New Operation Rules for ENISA

The European Parliament, the Council of the European Union, and the European Commission have reached a compromise on the text of the Cybersecurity Act. The Act aims to strengthen ENISA ˈs position and to recognize ENISA as main the EU Agency for Cybersecurity.

This Act grants to ENISA a broad mandate in the field of cybersecurity and it creates preconditions for the creation of European Certification Framework. The Agency will be able to provide a better support and cooperation to Member States to address cybersecurity incidents and respond to cyber threats and attacks.     

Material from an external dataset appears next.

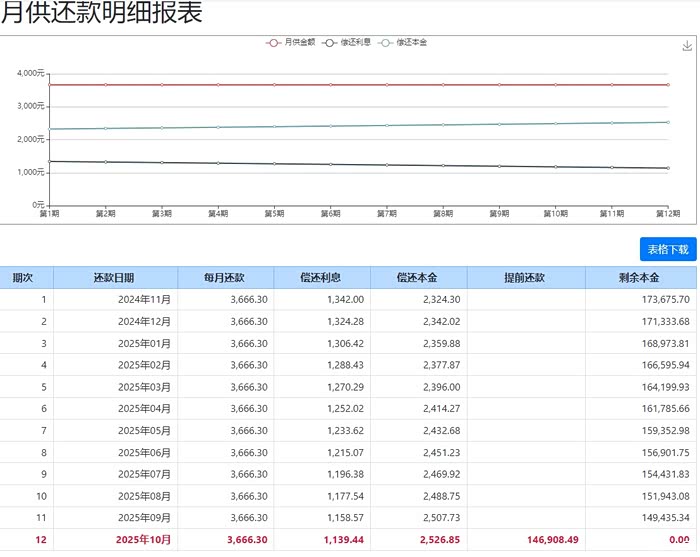The image size is (700, 557).
Task: Click the first data point on the red 月供金额 line
Action: pyautogui.click(x=48, y=85)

Strengthening the mandate is another important step in strengthening the security of the European cyberspace. The most important changes relate to the overall status of the Agency:

  • ENISA has been given a permanent mandate with the increase in staffing and funding,
  • ENISA will increase assistance and support to EU Member States to improve skills and expertise particularly in the field of prevention, solving and solution coordination of cybersecurity incidents,
  • Within the Cybersecurity Certification Framework ENISA will have market economy-related tasks, notably in the field of certification framework preparation, by providing expert assistance and cooperation to national certification bodies and industry representatives,
  • ENISA will fortify its support to Member States and EU institutions in creation, implementation and revisions of rules and politics in the cybersecurity field. 

The new Cybersecurity Act requires a formal approval by the European Parliament and the Council of the European Union. In the upcoming days, the legislation process will continue at the plenary session of the European Parliament. The Act shall enter into force after its publication in the Official Journal of the European Union.